Prevalence and Trends of Obesity and Association with Socioeconomic Status in Thai Adults: National Health Examination Surveys, 1991–2009

1Department of Community Medicine, Faculty of Medicine, Ramathibodi Hospital, Mahidol University, Rama VI Road, Rajdhevi, Bangkok 10400, Thailand
2National Health Examination Survey Office, Nonthaburi 11000, Thailand
3Faculty of Medicine, Khon Kaen University, Khon Kaen 40002, Thailand
4Epidemiology Unit, Faculty of Medicine, Prince of Songkla University, Songkhla 90110, Thailand
5Faculty of Medicine, Chiang Mai University, Chiang Mai 50002, Thailand
6Ramathibodi School of Nursing, Faculty of Medicine, Ramathibodi Hospital, Mahidol University, Bangkok 10400, Thailand
7College of Public Health Sciences, Chulalongkorn University, Bangkok 10330, Thailand

Received 16 November 2013; Accepted 5 February 2014; Published 17 March 2014

Academic Editor: Terry Huang

Copyright © 2014 Wichai Aekplakorn et al. This is an open access article distributed under the Creative Commons Attribution License, which permits unrestricted use, distribution, and reproduction in any medium, provided the original work is properly cited.


We determined the prevalence of obesity in Thai adults aged 20 and over in 2009 and examined trends of body mass index (BMI) between 1991 and 2009. Data from Thai National Health Examination Survey for 19,181 adults in 2009 and 64,480 adults between 1991 and 2004 were used to calculate age-adjusted mean and prevalence. Logistic regression was used to examine the association of obesity with education level. In 2009, age-adjusted prevalence of obesity classes I (BMI 25–29.9 kg/m2) and II (BMI ≥30 kg/m2) in Thai adults aged ≥20 years were 26.0% and 9.0%, respectively. Compared with primary education, the odds of obesity class I were highest in men with university education.
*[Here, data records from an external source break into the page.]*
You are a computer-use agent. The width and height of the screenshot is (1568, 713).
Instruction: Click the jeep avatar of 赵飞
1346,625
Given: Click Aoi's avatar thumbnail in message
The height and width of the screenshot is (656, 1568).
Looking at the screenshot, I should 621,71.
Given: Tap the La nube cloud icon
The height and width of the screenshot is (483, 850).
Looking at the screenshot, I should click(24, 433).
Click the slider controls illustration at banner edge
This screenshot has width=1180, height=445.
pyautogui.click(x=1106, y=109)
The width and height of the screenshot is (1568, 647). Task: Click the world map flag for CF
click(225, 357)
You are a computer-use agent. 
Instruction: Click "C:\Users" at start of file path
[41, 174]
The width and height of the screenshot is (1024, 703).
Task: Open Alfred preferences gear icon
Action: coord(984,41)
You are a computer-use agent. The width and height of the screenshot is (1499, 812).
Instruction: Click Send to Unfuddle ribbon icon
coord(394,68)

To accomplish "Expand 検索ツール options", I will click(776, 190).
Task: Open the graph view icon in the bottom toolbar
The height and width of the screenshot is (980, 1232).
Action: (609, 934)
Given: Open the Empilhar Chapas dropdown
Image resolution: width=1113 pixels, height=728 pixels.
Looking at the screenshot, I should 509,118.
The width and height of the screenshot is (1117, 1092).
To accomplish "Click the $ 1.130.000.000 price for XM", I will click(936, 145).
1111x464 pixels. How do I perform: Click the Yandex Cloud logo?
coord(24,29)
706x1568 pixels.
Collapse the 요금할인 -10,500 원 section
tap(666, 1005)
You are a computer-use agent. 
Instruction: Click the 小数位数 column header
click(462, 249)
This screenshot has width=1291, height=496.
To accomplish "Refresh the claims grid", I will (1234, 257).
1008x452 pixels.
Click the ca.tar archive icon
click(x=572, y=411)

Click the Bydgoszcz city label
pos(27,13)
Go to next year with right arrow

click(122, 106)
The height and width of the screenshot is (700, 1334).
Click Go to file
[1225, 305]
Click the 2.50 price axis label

For women, the odds of obesity classes I and II were highest in those with primary education. BMI significantly increased from 21.6 kg/m2 in men and 22.8 kg/m2 in women in 1991 to 23.3 kg/m2 and 24.4 kg/m2 in 2009, respectively. The average BMI increases per decade were highest in men with secondary education (1.0 kg/m2, ) and in women with primary education with the same rate. There were increasing trends in BMI with slight variation by SES groups in Thai men and women during 1991–2009.